The zonal and meridional asymmetries in the eastern tropical Pacific (the eastern equatorial cold tongue and the northern intertropical convergence zone) are key aspects of the region that are strongly influenced by ocean–atmosphere interactions. Here the authors investigate the impact of vertical mixing in the ocean on these asymmetries, employing a coupled ocean–atmosphere regional model. Results highlight the need to study the impact of processes such as vertical mixing in the context of the coupled system.

Changes to the vertical mixing in the ocean are found to produce large changes in the state of the system, which include changes to the surface properties of the ocean, the ocean currents, the surface wind field, and clouds and precipitation in the atmosphere. Much of the strength of the impact is through interactions between the ocean and atmosphere. Increasing ocean mixing has an opposite effect on the zonal and meridional asymmetries. The zonal asymmetry is increased (i.e., a colder eastern equatorial cold tongue and increased easterly winds), whereas the meridional asymmetry is decreased (a reduced north–south temperature difference and reduced southerlies), with the impact being enhanced by the Bjerknes and wind–evaporation–sea surface temperature feedbacks.

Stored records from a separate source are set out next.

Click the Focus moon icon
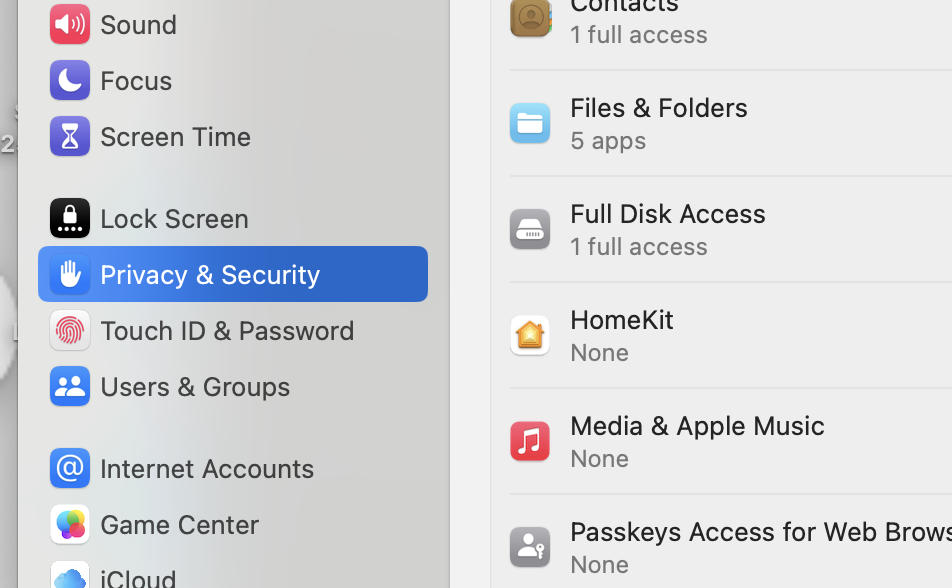This screenshot has height=588, width=952. pyautogui.click(x=69, y=80)
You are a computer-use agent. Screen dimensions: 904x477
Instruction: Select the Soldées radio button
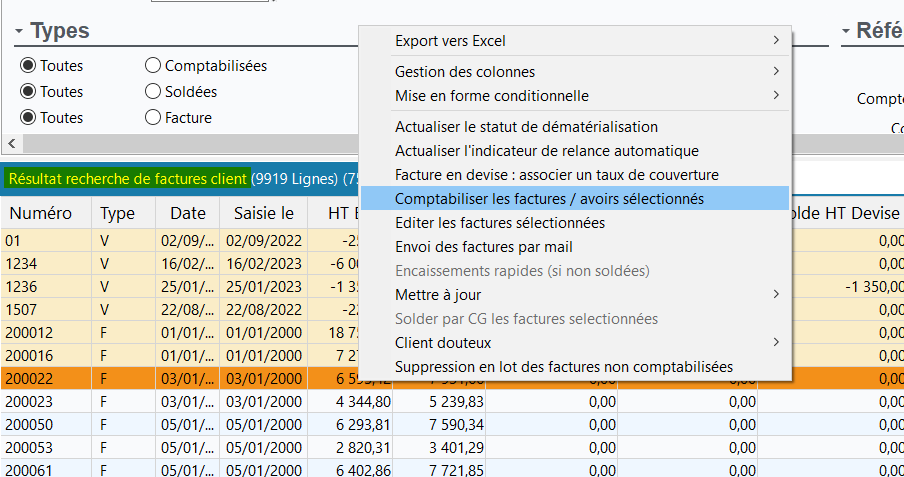click(x=153, y=91)
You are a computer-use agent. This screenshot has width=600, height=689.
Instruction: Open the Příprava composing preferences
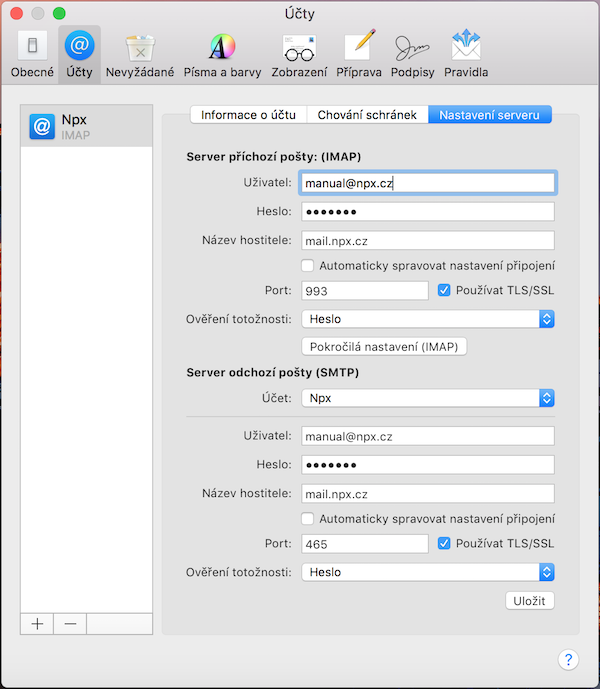(x=357, y=54)
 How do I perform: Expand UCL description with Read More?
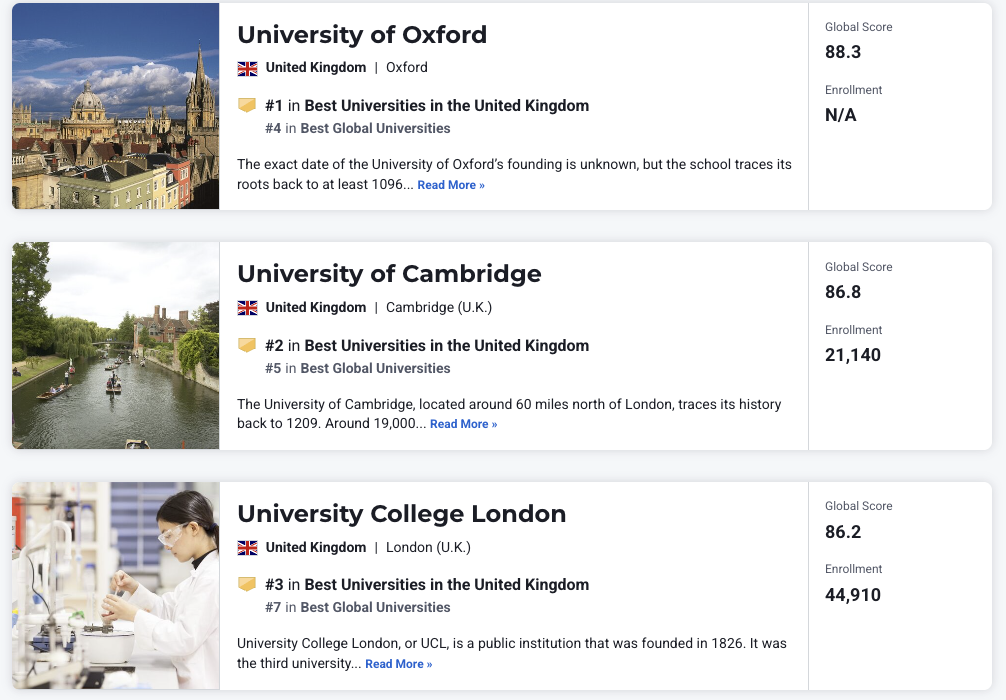coord(399,664)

Water mass transformations are analyzed by consideration of the diapynic fluxes. Although the general character of the diapycnic transport remains relatively unchanged with a change in ocean mixing, there are changes to the magnitude and location of the transport in density space. Oceanic vertical mixing impacts the balance of terms contributing to the heating of the ocean surface mixed layer. With reduced mixing the advection of heat plays an increased role in areas such as the far eastern tropical Pacific and under the intertropical convergence zone.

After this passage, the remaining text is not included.